In 1912, he was named acting-chief (under Karl Bitter) of the sculpture program for the Panama-Pacific Exposition, a World's Fair to open in San Francisco, California, in February 1915. He obtained a studio in NYC and there employed the services of model Audrey Munson who posed for him – Star Maiden (1913–1915) – and a host of other artists. For the exposition, Calder completed three massive sculpture groups, The Nations of the East and The Nations of the West, which crowned triumphal arches, and a fountain group, The Fountain of Energy. Following Bitter's sudden death in April 1915, Calder completed the Depew Memorial Fountain (1915–1919) in Indianapolis, Indiana.
Hermon Atkins MacNeil and Calder were commissioned to create larger-than-life-size sculptures for the Washington Square Arch in New York City. George Washington as Commander-in-Chief, Accompanied by Fame and Valor (1914–1916) was sculpted by MacNeil; and George Washington as President, Accompanied by Wisdom and Justice (1917–18) by Calder. These are sometimes referred to as Washington at War and Washington at Peace.[2]
He sculpted a number of ornamental works for "Vizcaya", the James Deering estate outside Miami, Florida. These included the famous Italian Barge (1917–1919), a stone folly in the shape of a boat, projecting into Biscayne Bay.

• **Records provided**:
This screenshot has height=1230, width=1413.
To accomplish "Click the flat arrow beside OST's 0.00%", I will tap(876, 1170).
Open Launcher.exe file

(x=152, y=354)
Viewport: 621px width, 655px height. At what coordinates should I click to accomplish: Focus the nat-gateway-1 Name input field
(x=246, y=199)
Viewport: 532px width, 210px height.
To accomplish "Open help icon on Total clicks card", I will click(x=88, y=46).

• **Set problem 1**: In the excerpt on Calder's sculpture commissions, which fountain did Calder complete in Indianapolis after Bitter's death?
• **Set problem 2**: Reproduce the passage on Calder's sculpture commissions from "Hermon Atkins MacNeil" up to and including "into Biscayne Bay.".
• **Set problem 3**: Carry on the passage about Calder's sculpture commissions, starting after its last sentence.

• **Task answer 1**: The Depew Memorial Fountain (1915–1919).

• **Task answer 2**:
Hermon Atkins MacNeil and Calder were commissioned to create larger-than-life-size sculptures for the Washington Square Arch in New York City. George Washington as Commander-in-Chief, Accompanied by Fame and Valor (1914–1916) was sculpted by MacNeil; and George Washington as President, Accompanied by Wisdom and Justice (1917–18) by Calder. These are sometimes referred to as Washington at War and Washington at Peace.[2]
He sculpted a number of ornamental works for "Vizcaya", the James Deering estate outside Miami, Florida. These included the famous Italian Barge (1917–1919), a stone folly in the shape of a boat, projecting into Biscayne Bay.

• **Task answer 3**:
He was one of a dozen sculptors invited to compete in Oklahoma's Pioneer Woman statue competition in 1926–27,[3] which was won by Bryant Baker. In 1927, he was also commissioned by the Berkshire Museum to sculpt the woodwork and fountain of the Museum's Ellen Crane Memorial Room in Pittsfield, Massachusetts.
In 1929, he won the national competition for a monumental statue of Leif Eriksson, to be the gift of the United States to Iceland in commemoration of the 1000th anniversary of the Icelandic Parliament. Standing before the Hallgrímskirkja, the Lutheran cathedral in Reykjavík, and facing west toward the Atlantic Ocean and Greenland, the Leif Eriksson Memorial (1929–1932) has become as iconic for Icelanders as the Statue of Liberty is for Americans.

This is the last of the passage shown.